Beberapa tahun yang lalu saya sempat bertanya kepada Menteri Pertanian, Amran Sulaeman, kenapa Indonesia tidak mampu keluar dari “jeratan Australia” ? Upaya itu sudah kami rintis. Jawab Amran. Instansinya sudah menjajaki Brasil untuk melakukan “ternak sapi secara massal” di Indonesia, bukan hanya ekspor daging sapi ke negara kita. Kurang jelas apa sebab strategi baru itu kemudian kandas.

Yang juga menarik adalah fakta bahwa kebutuhan daging sapi Malaysia pun sangat tergantung pada impor dari Australia. Namun, harga daging sapi di Malaysia jauh lebih rendah dari harga di Indonesia dengan kualitas yang sama. Kenapa? “Dugaan kita ada permainan”, kata seorang petinggi BUMN yang paham betul dengan masalah pangan.

Harga cabe merah, dan cabe rawit ikut-ikutan “nakal”. Cabe merah sempat mendekati Rp 100.000,- per kg. Edan ! Ada petani yang mengatakan karena permintaan yang melonjak tajam menjelang Tahun Baru 2021, Tapi kok sampai sekarang harga masih bertengger terus? Cuaca yang didominasi oleh hujan deras dijadikan “kambing hitam”. Tapi petani tadi celoteh “di tingkat petani enggak bisa mainkan harga. Yang menaik-turunkan harga biasanya pengepul tingkat atas!” Jadi, faktor “permainan” lagi ! yang lain-lain tidak lebih kambing hitam ?

Setelah minyak goreng, kedelai, daging sapi, beragam cabe, bagaimana dengan pupuk? Bisakah harga pupuk pun sebentar lagi membubung tinggi? Kenapa tidak bisa ?

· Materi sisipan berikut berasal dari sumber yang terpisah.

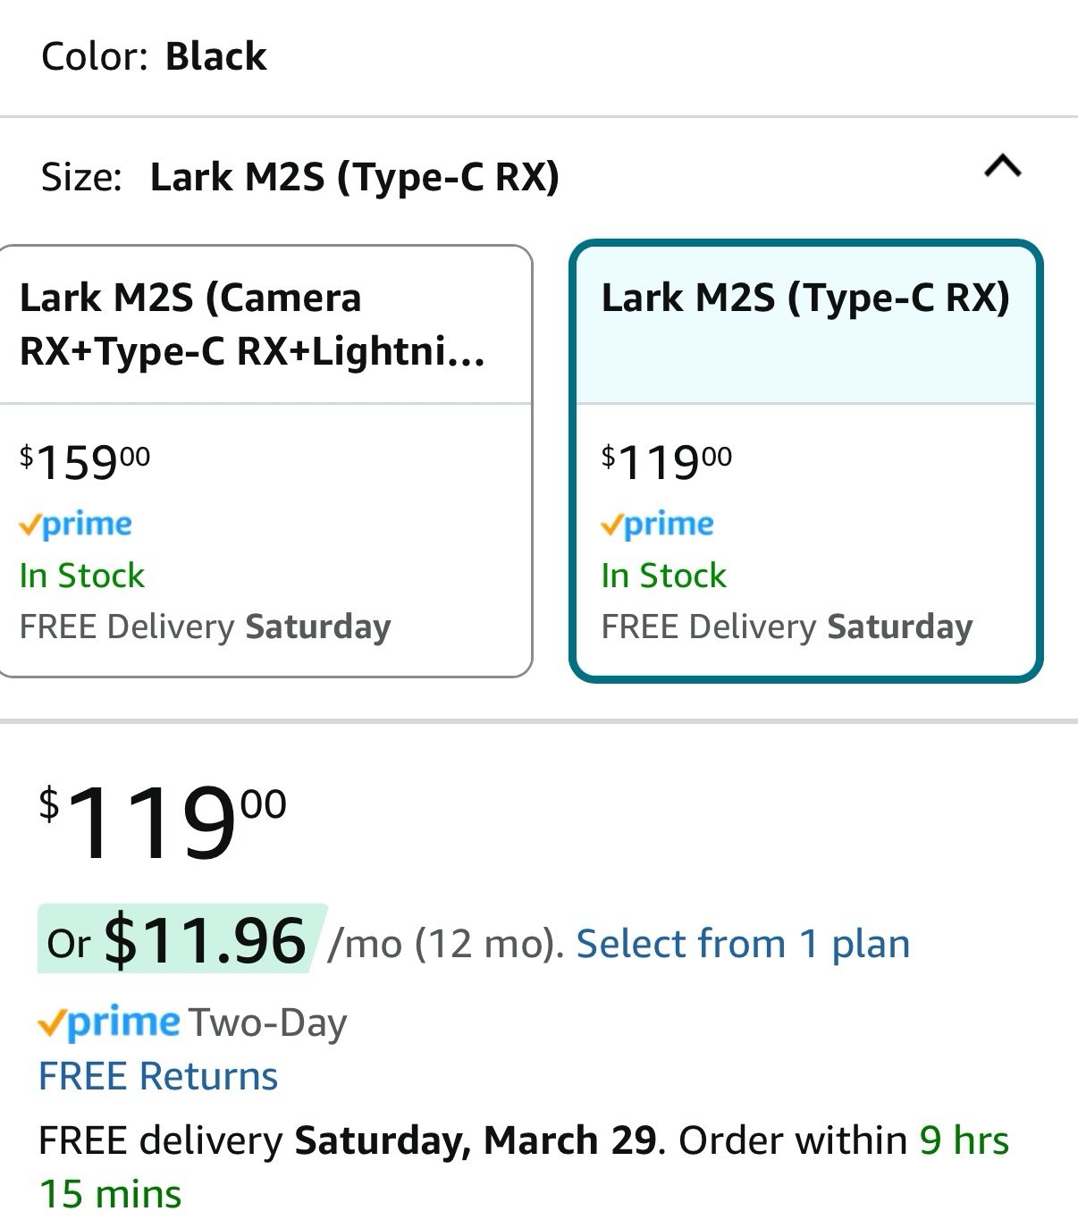Select the Lark M2S Camera RX+Type-C RX+Lightning option
Image resolution: width=1078 pixels, height=1228 pixels.
click(x=265, y=460)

Perang Rusia – Ukraina mempengaruhi perekonomian dunia, kata Presiden Jokowi beberapa hari yang lalu. Maka, kita semua harus waspada mengelola perekonomian kita. Pupuk terkait langsung dengan produksi padi/beras dan kehidupan petani. Jika pupuk mahal, petani bisa berteriak. Dan harga pupuk dipengaruhi oleh harga gas alam. Sekitar 70% biaya produksi pupuk berasal dari harga gas. Perang Rusia lawan Ukraina membuat harga minyak dan gas alam melambung tinggi. Ketika tulisan ini disusun, minyak mentah standard Belanda sudah mengalami kenaikan harga 62%, sedang minyak mentah Jerman naik 60% lebih. Harga minyak di Eropa Barat rata-rata sudah mencapai US 110 per barel. Kecuali harga yang lompat tinggi, perang juga mengancam supply-demand minyak dan gas.

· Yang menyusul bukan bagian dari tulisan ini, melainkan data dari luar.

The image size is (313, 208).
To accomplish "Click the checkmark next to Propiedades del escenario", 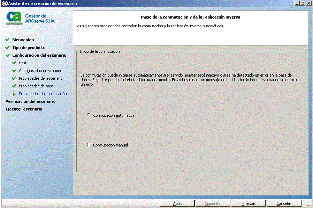I will (x=13, y=78).
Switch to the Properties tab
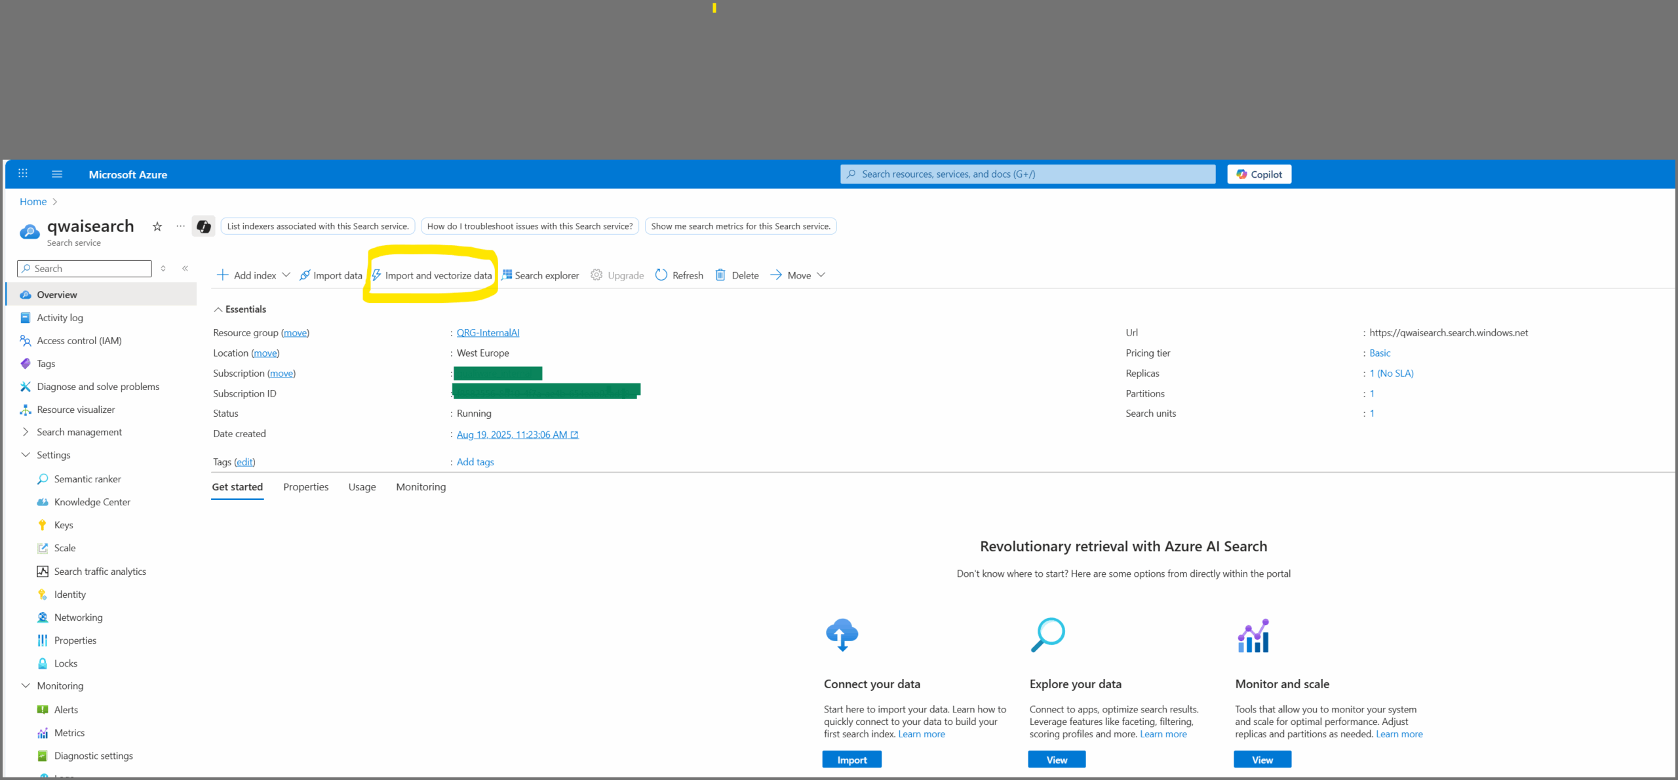The image size is (1678, 780). [305, 487]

Rusia negara produsen gas terbesar di blok Barat, bahkan produsen minyak terbesar ke-2 di dunia. Lebih dari 1/3 pasokan gas untuk negara-negara Eropa Barat berasal dari Rusia. Separoh dari pasokan gas itu dikirim melalui Ukraina. Bayangkan apa yang bakal terjadi dengan pecahnya perang Rusia-Ukraina yang digambarkan bisa mengancam Perang Dunia III karena nafsu Rusia untuk menjatuhkan rezim pemerintahan Ukraina pimpinan Volodymyr Zelenskyy dan ketidak-berdayaan negara-negara barat dalam blok NATO untuk membantu Ukraina. Setiap hari Russia ekspor 5 juta barel minyak mentah, sekitar 12% dari total ekspor minyak di dunia.

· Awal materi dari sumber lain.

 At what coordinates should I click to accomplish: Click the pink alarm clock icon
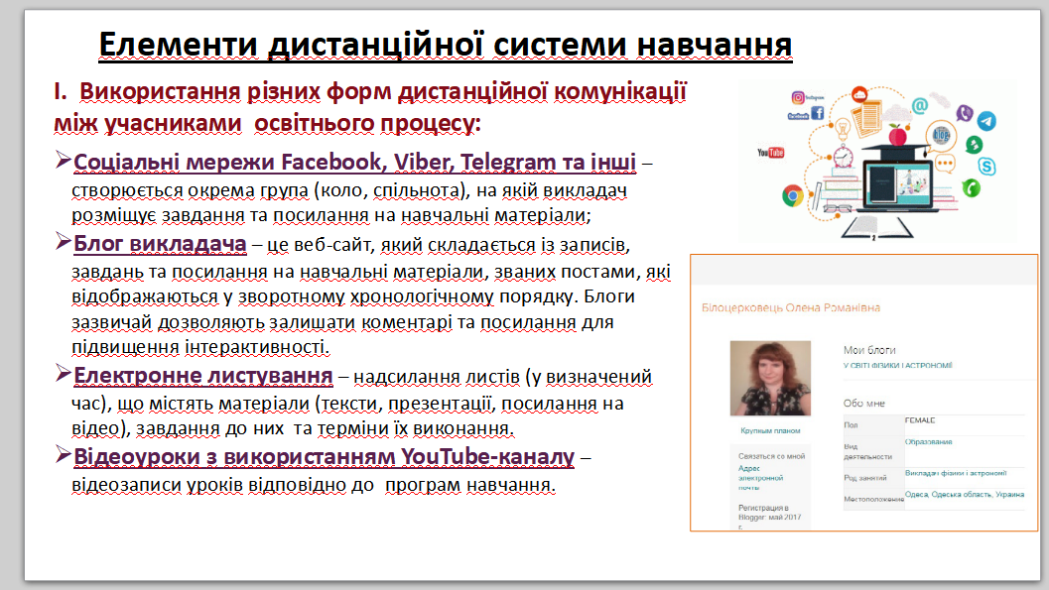[845, 157]
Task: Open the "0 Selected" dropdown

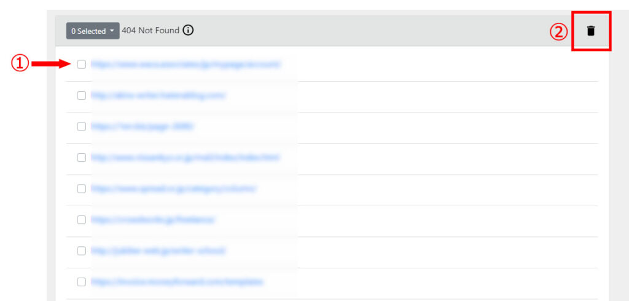Action: click(92, 31)
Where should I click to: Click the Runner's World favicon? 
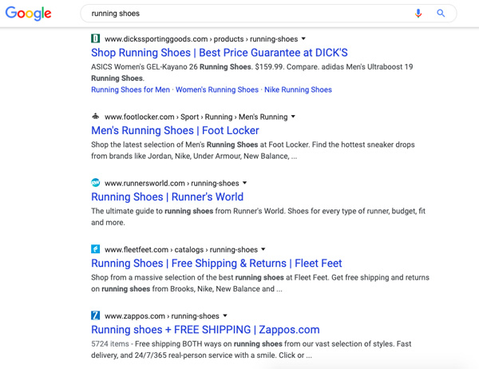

Sanksi ekonomi negara-negara Barat terhadap Rusia sebagai akibat serbuannya terhadap Ukraina sejauh ini tidak terlalu memukul ekonomi Rusia. Putin masih bisa mencari negara-negara yang mau impor minyak mentahnya. Sebab pada waktu yang sama tidak sedikit negara “net importer” sedang mencari-cari minyak yang “menimbunnya” sebagai Langkah jaga-jaga peperangan akan berkepanjangan.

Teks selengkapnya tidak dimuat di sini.